I'm writing simplified MODULA-2 grammar using Python PLY.
But I'm getting syntax error:
$ python3 m2.py
Syntax error at 'MODULE'
and I cannot figure out what is the problem with rules.
Here is the grammar:
import ply.lex as lex
import ply.yacc as yacc
# =============================================================================
# Lexer rules
# =============================================================================
tokens = (
# Keywords
'RETURN', 'IF', 'THEN', 'VAR', 'MODULE', 'BEGIN', 'END',
# Contants
'NUMBER',
# Operators
'PLUS', 'MINUS', 'TIMES', 'DIV', 'MOD', 'ASSIGN_OP',
# Separators
'LPAR', 'RPAR', 'PERIOD', 'COLON', 'SEMICOLON',
# Identifier
'IDENT',
)
# Tokens
t_NUMBER = r'\d+'
t_PLUS = r'\+'
t_MINUS = r'-'
t_TIMES = r'\*'
t_LPAR = r'\('
t_RPAR = r'\)'
t_PERIOD = r'\.'
t_COLON = r':'
t_SEMICOLON = r';'
t_ASSIGN_OP = r':='
t_IDENT = r'[a-zA-Z][a-zA-Z0-9]*'
# Ignored characters
t_ignore = ' \t'
def t_error(t):
print("Illegal character '%s'" % t.value[0])
t.lexer.skip(1)
# Build the lexer
lexer = lex.lex()
# =============================================================================
# Parser rules
# =============================================================================
precedence = (
('left', 'PLUS', 'MINUS'),
('left', 'TIMES', 'DIV'),
)
def p_add_operator(t):
""" add_operator : PLUS
| MINUS
"""
pass
def p_mul_operator(t):
""" mul_operator : TIMES
| DIV
| MOD
"""
pass
def p_simple_expression(t):
""" expression : term
| expression add_operator term
"""
pass
def p_term(t):
""" term : factor
| term mul_operator factor
"""
pass
def p_factor(t):
""" factor : NUMBER
| IDENT
| LPAR expression RPAR
"""
pass
def p_statement(t):
""" statement : IDENT
| IDENT ASSIGN_OP expression
| IF expression THEN statement_sequence END
| RETURN expression
"""
pass
def p_statement_sequence(t):
""" statement_sequence : statement
| statement_sequence SEMICOLON statement
"""
pass
def p_block(t):
""" block : declaration_list BEGIN statement_sequence END
"""
pass
def p_declaration_list(t):
""" declaration_list : declaration
| declaration_list declaration
"""
pass
def p_declaration(t):
""" declaration : VAR IDENT COLON IDENT SEMICOLON
"""
pass
def p_program_module(t):
""" program_module : MODULE IDENT SEMICOLON block IDENT PERIOD
"""
pass
def p_error(t):
print("Syntax error at '%s'" % t.value)
parser = yacc.yacc(start='program_module')
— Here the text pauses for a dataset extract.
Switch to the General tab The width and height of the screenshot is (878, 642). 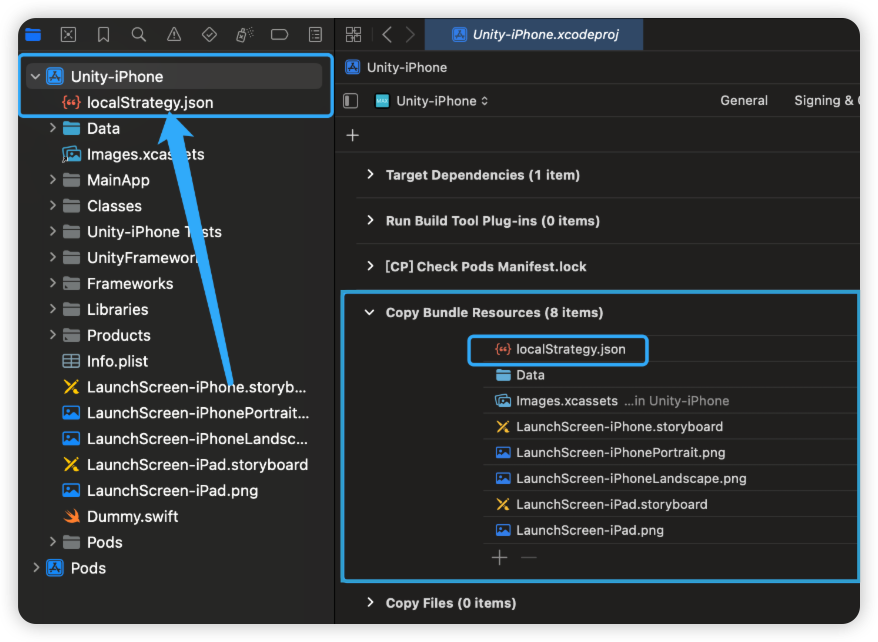tap(743, 101)
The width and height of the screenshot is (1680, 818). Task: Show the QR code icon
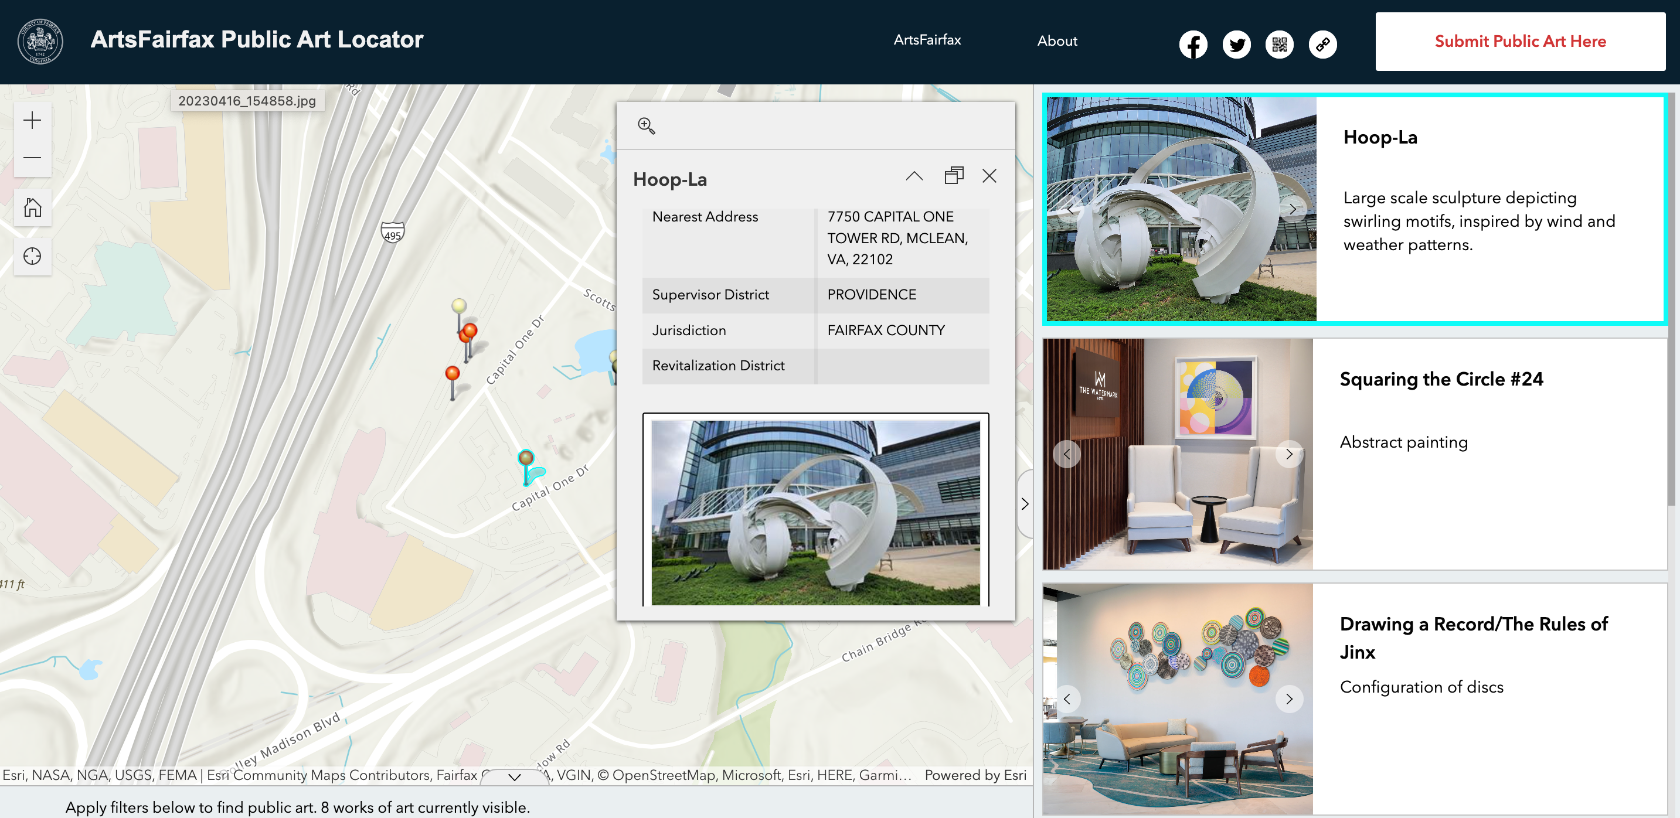click(1280, 44)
if __name__ == "__main__":
s = "MODULE test; VAR x: INTEGER; BEGIN x := 10 END test."
parser.parse(s)
The interesting thing is that the same grammar rules written for lex/yacc are working fine. Can somebody help me with this?
AFAIK, ply.lex has not enough magic to know that you want that the special MODULE
word to be the token MODULE
.
With your definition, the simple test:
lexer.input("MODULE test; VAR x: INTEGER; BEGIN x := 10 END test.")
for tok in lexer:
print(tok)
outputs:
LexToken(IDENT,'MODULE',1,0)
LexToken(IDENT,'test',1,7)
LexToken(SEMICOLON,';',1,11)
LexToken(IDENT,'VAR',1,13)
LexToken(IDENT,'x',1,17)
LexToken(COLON,':',1,18)
LexToken(IDENT,'INTEGER',1,20)
LexToken(SEMICOLON,';',1,27)
LexToken(IDENT,'BEGIN',1,29)
LexToken(IDENT,'x',1,35)
LexToken(ASSIGN_OP,':=',1,37)
LexToken(NUMBER,'10',1,40)
LexToken(IDENT,'END',1,43)
LexToken(IDENT,'test',1,47)
LexToken(PERIOD,'.',1,51)
The correct way to process keywords is to identify them inside the IDENT token:
=============================================================================
# Lexer rules
# =============================================================================
# Keywords
keywords = ( 'RETURN', 'IF', 'THEN', 'VAR', 'MODULE', 'BEGIN', 'END' )
tokens = keywords + (
# Contants
'NUMBER',
...
and
def t_IDENT(t):
r'[a-zA-Z][a-zA-Z0-9]*'
if t.value in keywords: # is this a keyword
t.type = t.value
return t
The same lexer control now correctly gives:
LexToken(MODULE,'MODULE',1,0)
LexToken(IDENT,'test',1,7)
LexToken(SEMICOLON,';',1,11)
LexToken(VAR,'VAR',1,13)
LexToken(IDENT,'x',1,17)
LexToken(COLON,':',1,18)
LexToken(IDENT,'INTEGER',1,20)
LexToken(SEMICOLON,';',1,27)
LexToken(BEGIN,'BEGIN',1,29)
LexToken(IDENT,'x',1,35)
LexToken(ASSIGN_OP,':=',1,37)
LexToken(NUMBER,'10',1,40)
LexToken(END,'END',1,43)
LexToken(IDENT,'test',1,47)
LexToken(PERIOD,'.',1,51)
and the parsing shows no error.